→ Required work:
**1.** According to the Airflow database guide, in which version was the "Ad-Hoc Query" feature deprecated?
**2.** In the Airflow database guide, reproduce word for word the passage starting at "As noted above, every" and ending at "of an issue.".

┌─ Page text

Use this file to discover all available pages before exploring further.

On Astronomer, each Airflow deployment is equipped with a PostgreSQL database that serves as Airflow’s underlying metadata database and the scheduler’s source of truth. On Astronomer Software, a Postgres metadata database will be created for each individual Airflow Deployment and hosted within your wider platform database. This guide will cover guidelines for the following:
  • Risks associated with and use cases for database Access
  • Access to Airflow’s database in local development
  • Decode Astronomer’s metadata Secret
  • Access to Airflow’s database on Astronomer
  • Example DAG that incorporates a query to the database
Airflow’s “Ad-Hoc Query” feature used to be a common way to test DB connections and query the Airflow metadata database via the Airflow UI but was deprecated in 1.10 for security reasons.

Risk associated with database access

As noted above, every Airflow Deployment’s metadata database on Astronomer is hosted within the Platform database your team initiated during the install process for Astronomer Software. Given its importance to the scheduler’s performance, it’s worth noting the risks associated with accessing Airflow’s database. We strongly recommend users do not write to the database directly as it can compromise both the integrity of your Airflow Deployment and both of our team’s ability to support a user in the case of an issue.

Use cases

Keeping the above risk in mind, pulling from and reading the database safely can be a great way to gather metadata from your Airflow Deployment that isn’t otherwise exposed on Astronomer and Airflow (yet). A few examples of what you can query for:
  • Completed Task Count
  • Tasks started per hour, per week
  • Task duration
Read below for DB access guidelines both locally and on Astronomer.

Local access to the Airflow database

To successfully query from your Airflow Deployment’s database, you’ll need to set up your local Postgres connection. 1. Find the airflow_db connection Object On the Airflow UI, navigate over to Admin > Connections. The airflow_db connection is generated by default. Connections Page 2. Edit the connection In the airflow_db connection object:
  • Change the Conn Type to Postgres
  • Add the following connection information:
    host: postgres
    schema: postgres
    login: postgres
    password: postgres
    port (optional): 5432
    
Your connection should look something like: Local Connections Details Page The port will be set to 5432 by default but if you’ve set a custom port, you’ll need to update that here as well. 3. Connect to airflow_db in your DAG Here’s an example DAG, where postgres_conn_id is set to airflow_db:
from airflow import DAG
from airflow.operators.python import PythonOperator
from airflow.providers.postgres.hooks.postgres import PostgresHook
from datetime import datetime, timedelta

def get_dag_ids():
    postgres_hook = PostgresHook(postgres_conn_id="airflow_db")

└─
┌─ Supplied data

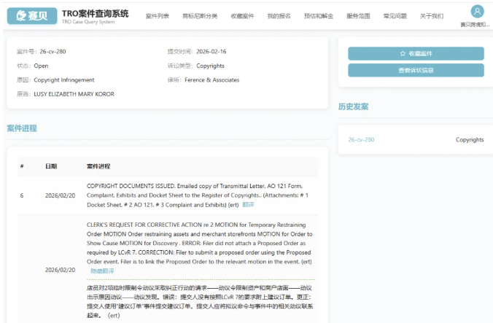Open the 常见问题 page
Image resolution: width=493 pixels, height=323 pixels.
[x=395, y=16]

└─

→ Task-by-task solutions:
**1.** Version 1.10

**2.**
As noted above, every Airflow Deployment’s metadata database on Astronomer is hosted within the Platform database your team initiated during the install process for Astronomer Software. Given its importance to the scheduler’s performance, it’s worth noting the risks associated with accessing Airflow’s database. We strongly recommend users do not write to the database directly as it can compromise both the integrity of your Airflow Deployment and both of our team’s ability to support a user in the case of an issue.